Take the records below from their first line through the line holding "You are a computer-use agent. This", and set each of those lines down exactly, without pictures.
Data under study: Begin
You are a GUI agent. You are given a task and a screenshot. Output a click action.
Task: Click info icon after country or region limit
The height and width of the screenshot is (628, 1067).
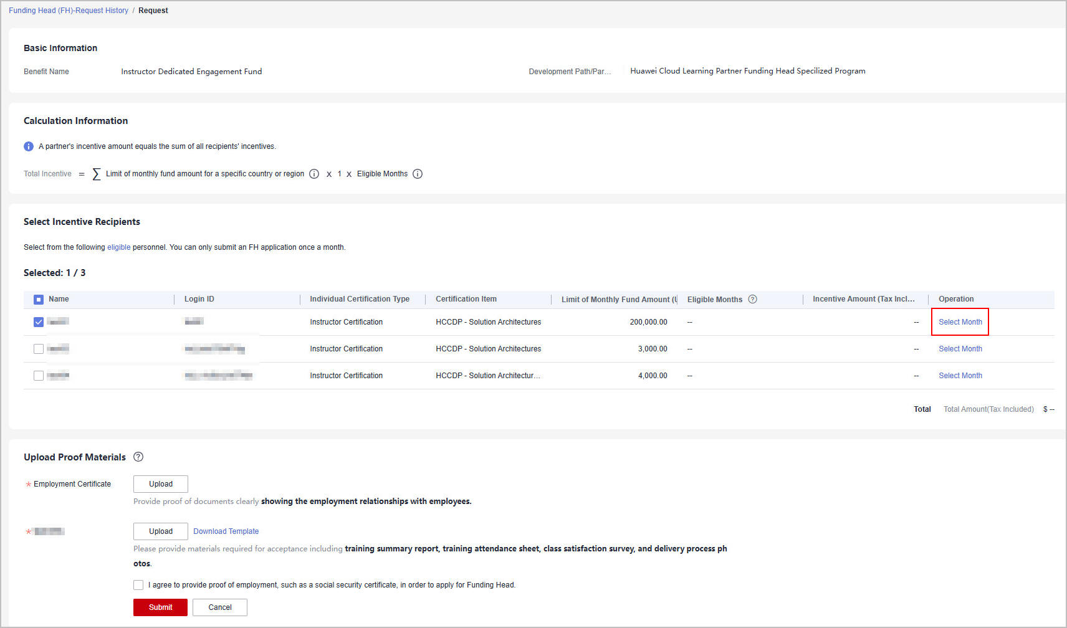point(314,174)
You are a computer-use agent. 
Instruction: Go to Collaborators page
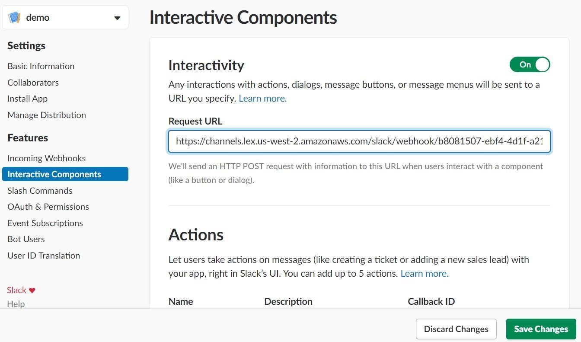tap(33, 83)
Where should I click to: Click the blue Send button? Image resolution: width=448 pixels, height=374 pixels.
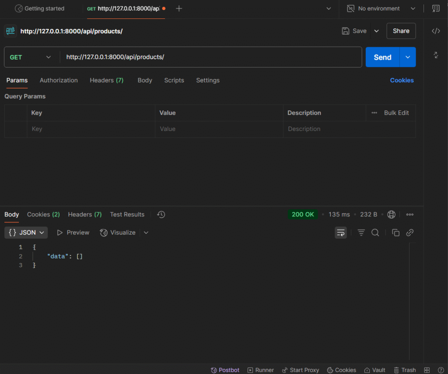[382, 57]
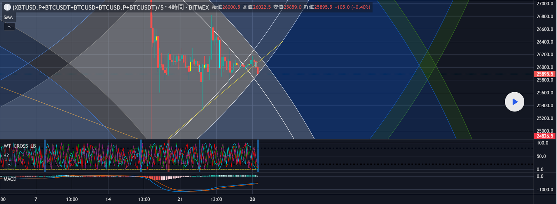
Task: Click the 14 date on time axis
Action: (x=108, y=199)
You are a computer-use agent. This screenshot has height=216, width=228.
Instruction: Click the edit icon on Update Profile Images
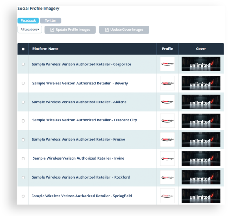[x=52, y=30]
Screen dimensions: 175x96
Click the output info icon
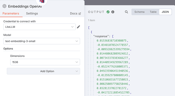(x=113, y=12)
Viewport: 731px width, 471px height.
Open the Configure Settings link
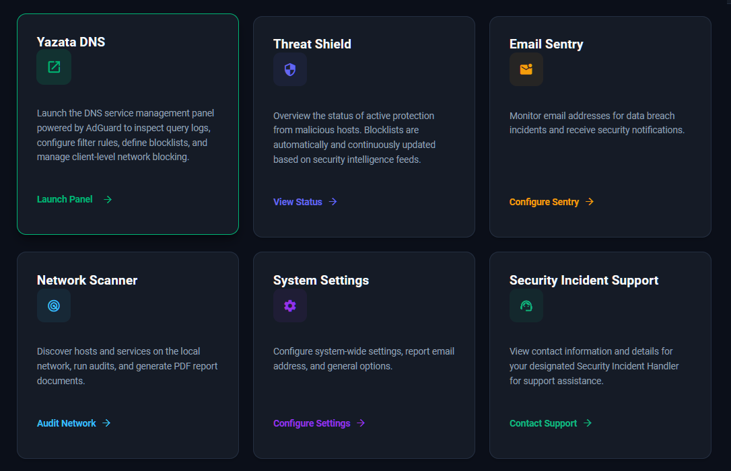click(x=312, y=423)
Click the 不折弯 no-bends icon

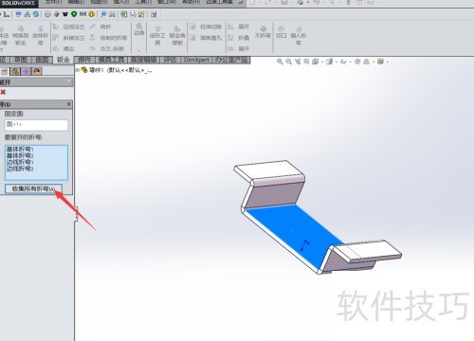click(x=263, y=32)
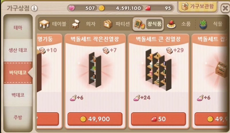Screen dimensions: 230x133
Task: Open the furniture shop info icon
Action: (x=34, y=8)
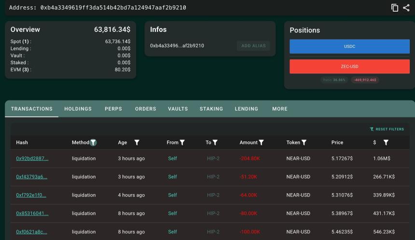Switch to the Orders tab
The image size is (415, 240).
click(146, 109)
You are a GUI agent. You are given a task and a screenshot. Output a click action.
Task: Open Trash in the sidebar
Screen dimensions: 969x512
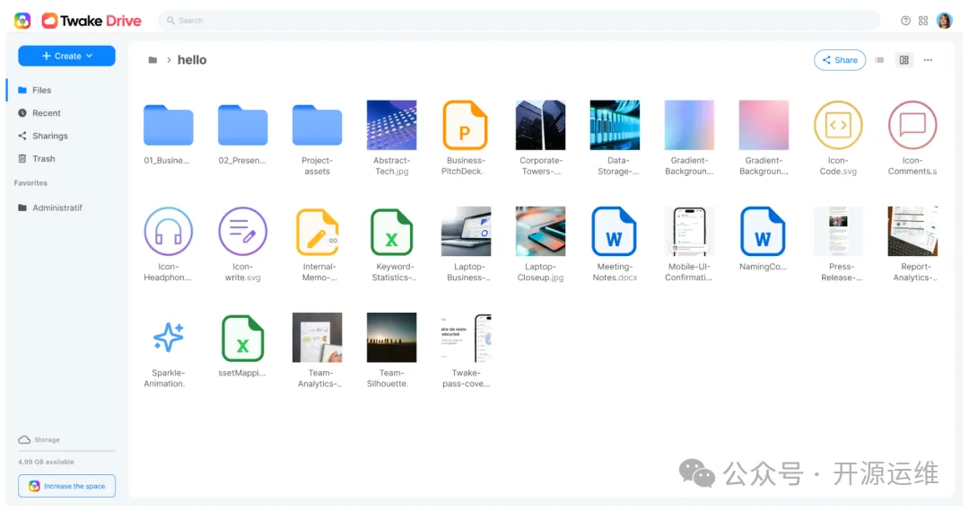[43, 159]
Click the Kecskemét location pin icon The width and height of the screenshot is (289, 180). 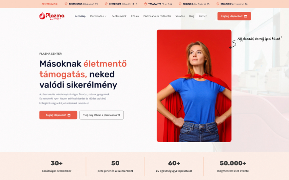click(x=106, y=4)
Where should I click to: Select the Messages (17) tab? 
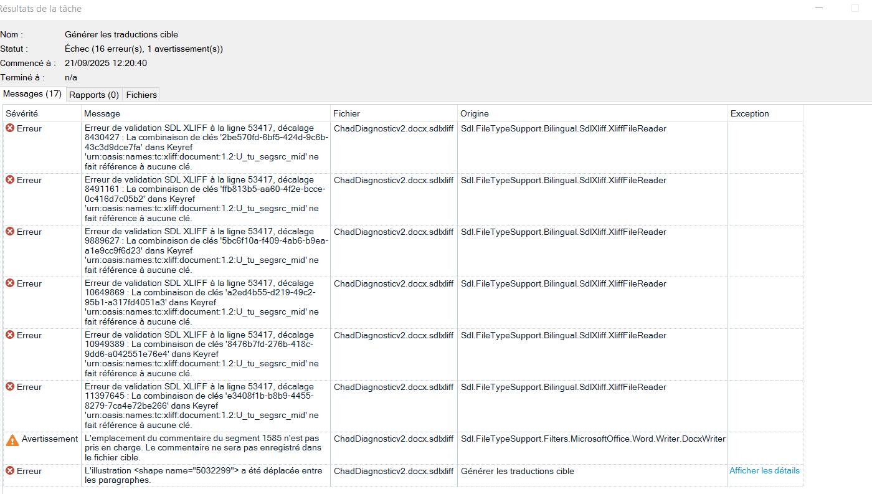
Data under study: End
* Reply
You are a GUI agent. You are given a task and a screenshot. Output a click action.
Task: Click info icon after country or region limit
The height and width of the screenshot is (628, 1067).
point(314,174)
You are a computer-use agent. 
Instruction: Go to Collaborators page
tap(33, 83)
Where should I click to: Click the blue Send button? Image resolution: width=448 pixels, height=374 pixels.
[382, 57]
Task: Click the 14 date on time axis
Action: (x=108, y=199)
You are a computer-use agent. This screenshot has height=216, width=228.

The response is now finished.